Stanford interned for The Skagway News in Alaksa last summer.
Stanford had an earlier internship at Arizona Public Media.
Julianne Stanford’s senior year continues to get even better.
The UA School of Journalism student landed an internship at the Arizona Center for Investigative Reporting and a Pulliam Fellowship at the Arizona Republic, and became a national MAGGIE award finalist for her El Independiente story, “Seeking Safe Haven.”
She also was selected to participate in the Hertog Foundation’s War Studies Program July 28 to Aug. 12 in Washington, D.C. And last summer, she did a coveted internship at Alaska’s Skagway News.
“I’m extremely excited for the opportunities,” Stanford said. “I feel luck to have been offered these great internships that will both challenge and help me grow as a reporter.”
In her AZCIR internship this spring, Stanford is working with public records requests and data journalism, and learning more about long-form investigative reporting. When she starts the Pulliam Fellowship this summer, she hopes to get a taste of big-city reporting for a newspaper “that my family has subscribed to for decades,” said Stanford.
Stanford, a double major in journalism and international relations, is set to graduate in May.
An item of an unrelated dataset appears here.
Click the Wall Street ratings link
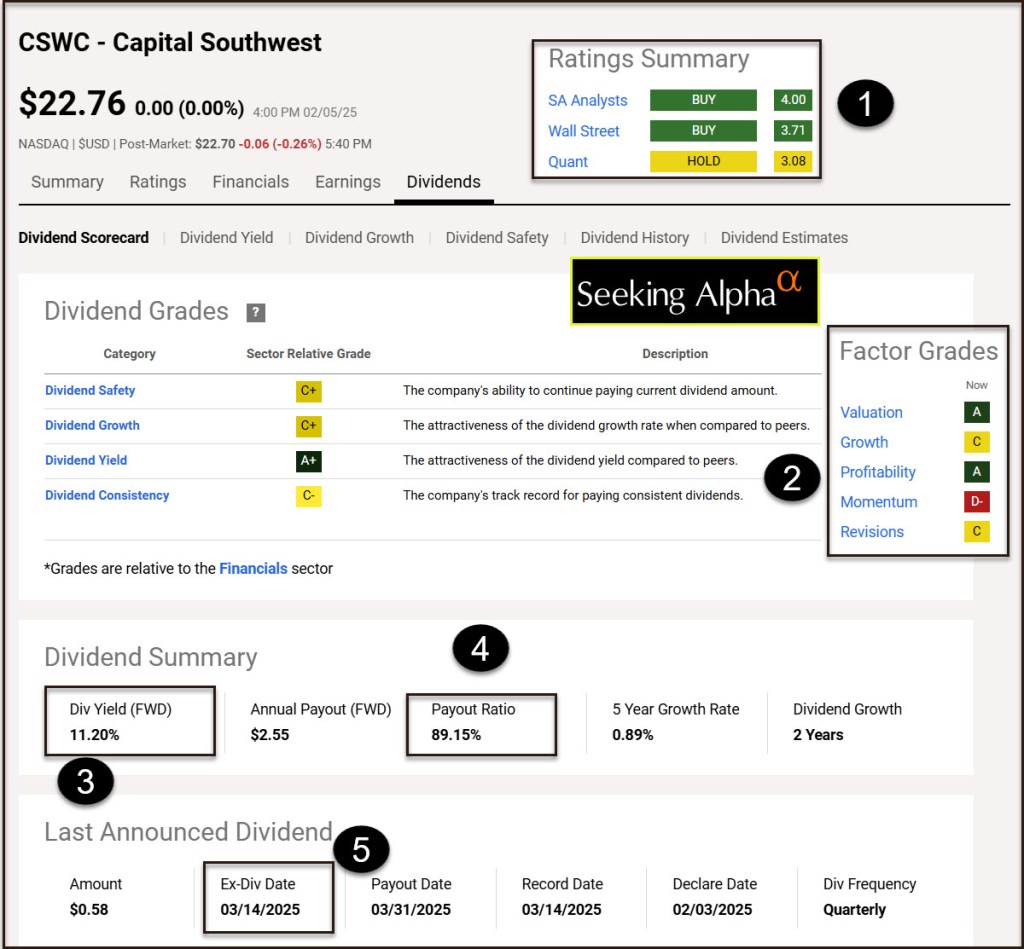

She hopes to pursue a career in investigative journalism or community journalism.
“I know they’re kind of on opposite ends of the spectrum, but I believe they’re two of the most important kinds of news and they’re both often underreported,” Stanford said. “ I’d like to be an investigative reporter because I always enjoy digging deep into a story, and sifting through documents and talking to people to get to the heart of the matter. …
“My time as an intern with a small-town newspaper, The Skagway News, last summer showed me how important it really is to have a good community newspaper, and the good it can do for the community when it is staffed with talented journalists.”
Stanford’s “Seeking Safe Haven” story, about Central American children fleeing gang violence, poverty and political instability to find refuge in the U.S., won third place in the investigative category for the Association for Education in Journalism and Mass Communication (AEJMC).
Her story is entered in the “Best Print Article/Student” category at the MAGGIE awards in Los Angeles, where the winners will be announced at a dinner on April 28. Last year, recent master’s graduate Kendal Blust won a MAGGIE, which honors the West’s top editorial and design in publishing.
“My overall goal as a journalist is to be able to write important stories in a way that makes people want to read the whole story, and not just the 140 character tweet about it,” Stanford said. “I want to be able to get readers interested in the news and for them to recognize the importance of honest, accurate reporting once again.”
Stanford, a former intern at the Arizona Daily Star and Arizona Public Media, said her time at the UA School of Journalism “has prepared me well, not only for these internships, but hopefully into my career after graduation.”
"The school offers such a diverse set of courses that I believe have set me apart from other applicants to the internships," she said. "I can write, photograph, copy-edit, design and produce because of the classes I’ve taken. Renée Schafer Horton, the J-school’s internship coordinator, has been an invaluable resource to me and all other journalism students through her assistance in helping us all find internships."
In short, Stanford said, “the relationships I’ve developed with the faculty and other students continue to drive my passion for good journalism and for the news industry as a whole."